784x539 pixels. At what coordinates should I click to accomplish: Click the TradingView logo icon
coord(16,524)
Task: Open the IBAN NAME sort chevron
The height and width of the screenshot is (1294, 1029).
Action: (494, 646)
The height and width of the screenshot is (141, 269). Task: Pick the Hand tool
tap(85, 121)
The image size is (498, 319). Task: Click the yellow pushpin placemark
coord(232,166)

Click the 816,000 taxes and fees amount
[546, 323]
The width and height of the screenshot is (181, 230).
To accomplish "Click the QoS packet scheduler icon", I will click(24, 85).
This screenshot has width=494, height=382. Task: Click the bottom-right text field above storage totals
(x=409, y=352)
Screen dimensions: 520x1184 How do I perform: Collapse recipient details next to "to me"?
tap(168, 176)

◆ ◆ ◆ ◆ ◆ ◆ ◆

WORK ORDER - Find the line with "Task: Open the IBAN NAME sort chevron" in the listing. Reproduce it and all the lines after it, exactly, through the last line.

SOLUTION TO THE EXERCISE -
Task: Open the IBAN NAME sort chevron
The height and width of the screenshot is (1294, 1029).
Action: (494, 646)
The height and width of the screenshot is (141, 269). Task: Pick the Hand tool
tap(85, 121)
The image size is (498, 319). Task: Click the yellow pushpin placemark
coord(232,166)

Click the 816,000 taxes and fees amount
[546, 323]
The width and height of the screenshot is (181, 230).
To accomplish "Click the QoS packet scheduler icon", I will click(24, 85).
This screenshot has width=494, height=382. Task: Click the bottom-right text field above storage totals
(x=409, y=352)
Screen dimensions: 520x1184 How do I perform: Collapse recipient details next to "to me"?
tap(168, 176)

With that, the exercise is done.